START Records for the task
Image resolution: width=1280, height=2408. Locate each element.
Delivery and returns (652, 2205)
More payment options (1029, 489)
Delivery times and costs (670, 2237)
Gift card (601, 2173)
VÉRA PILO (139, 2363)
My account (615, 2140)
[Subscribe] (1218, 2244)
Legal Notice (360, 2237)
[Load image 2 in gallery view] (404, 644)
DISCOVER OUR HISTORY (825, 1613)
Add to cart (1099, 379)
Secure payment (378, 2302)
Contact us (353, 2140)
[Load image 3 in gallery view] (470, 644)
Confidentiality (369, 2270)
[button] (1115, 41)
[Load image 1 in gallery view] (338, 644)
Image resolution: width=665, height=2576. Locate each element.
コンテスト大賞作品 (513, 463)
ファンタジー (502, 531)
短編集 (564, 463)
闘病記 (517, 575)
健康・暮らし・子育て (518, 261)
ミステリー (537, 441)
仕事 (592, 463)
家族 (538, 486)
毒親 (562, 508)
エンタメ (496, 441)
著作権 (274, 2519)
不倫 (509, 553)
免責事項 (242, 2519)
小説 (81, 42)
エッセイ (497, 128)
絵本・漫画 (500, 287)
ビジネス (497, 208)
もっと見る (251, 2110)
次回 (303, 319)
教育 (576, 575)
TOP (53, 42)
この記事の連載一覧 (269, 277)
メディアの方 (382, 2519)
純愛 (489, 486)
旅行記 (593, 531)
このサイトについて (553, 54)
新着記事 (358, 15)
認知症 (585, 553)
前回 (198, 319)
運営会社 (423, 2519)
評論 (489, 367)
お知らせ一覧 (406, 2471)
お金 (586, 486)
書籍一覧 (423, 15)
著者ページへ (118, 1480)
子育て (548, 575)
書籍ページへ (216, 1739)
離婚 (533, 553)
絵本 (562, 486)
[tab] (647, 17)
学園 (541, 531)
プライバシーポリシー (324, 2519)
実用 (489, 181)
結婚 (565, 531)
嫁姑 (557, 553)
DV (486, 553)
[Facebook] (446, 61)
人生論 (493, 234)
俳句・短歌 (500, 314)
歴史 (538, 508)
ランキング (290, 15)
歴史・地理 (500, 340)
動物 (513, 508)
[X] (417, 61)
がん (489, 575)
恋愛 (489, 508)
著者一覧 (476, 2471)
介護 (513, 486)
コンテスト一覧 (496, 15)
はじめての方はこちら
END Records for the task
_What needs to be done_
If a line of the data above contains "payment", copy it out.

_Exercise solution_
More payment options (1029, 489)
Secure payment (378, 2302)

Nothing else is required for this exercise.